High school football is not the epicenter of talent and good play. But Permian held Coronado off for the majority of the game with a scrappy playing style and plenty of swarming the ball. There were some hard hits, which usually resulted in some groans before people cheered the (Permian) player when he got to his feet.

But the Permian that I saw on the field was nothing lie what I had read about in Bissinger's book. 1995 marks the last time the Permian's made it to State, losing 31-28 against Converse Judson. The last time they won State was a 27-14 victory over San Antonio Marshall. The lack of good days on the field was marked by a more subdued crowd that struggled to get a rousing "MOJO" chant going and the lack of attendance. But the atmosphere was one of a communal gathering, one where neighbors shout to neighbors, friends plop down next to friends and shoot the shit, and kids run rampant. While the on-field play may not have been spectacular, the atmosphere was still lively.

With 1:30 left on the clock in the fourth quarter, and Permian ahead 14-12 and with the ball, I decided that I had seen enough. It didn't help that I hadn't eaten dinner and my attention was quickly slipping, but I was about to sorely regret my decision. A I left, the people around me gave me loos of amazement, as if it was crazy to leave in the waning seconds of the game. They were right.

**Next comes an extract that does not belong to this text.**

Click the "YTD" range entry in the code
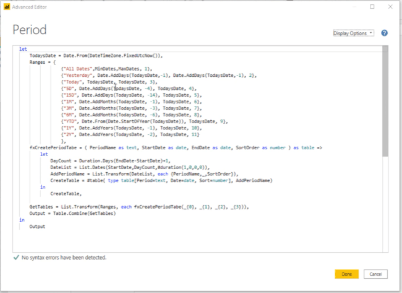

Permian was unable to run the clock out, and the Mustangs were able to put together  run and get to the Permian 37 yard line. With seconds remaining they made a desperate 44-yard field goal kick that knocked off of the top of the field goal bar and went over. With that, the Mustangs won 15-14. I can't even imagine what the feeling was like in the stands.

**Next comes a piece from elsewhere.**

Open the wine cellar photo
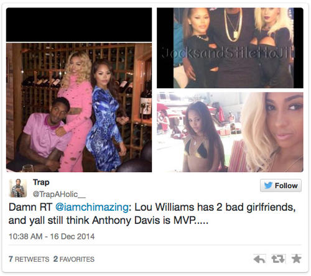 pos(79,108)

And then, when the teams came together in the middle of the field, they got into a melee that has embroiled both teams in controversy over who threw the first punch. What was caught on camera was Permian players swarming a Mustang, and a Mustang player using his helmet as a hammer against a Permian.

https://www.youtube.com/watch?v=l89OUNFg3_Q (I couldn't embed the video for some reason)

Needless to say, the tension and intensity that was rippling across these teams from the beginning show how, even though football may be far past its prime, the machismo and importance that is put upon these teenagers still lights the fire of passion and intensity that Bissinger saw all those years ago. It's an intensity that I never experienced at my own high school in Palo Alto, and one that, like the flares that light up the night sky over the oilfields, still lights the Friday night skies in the fall.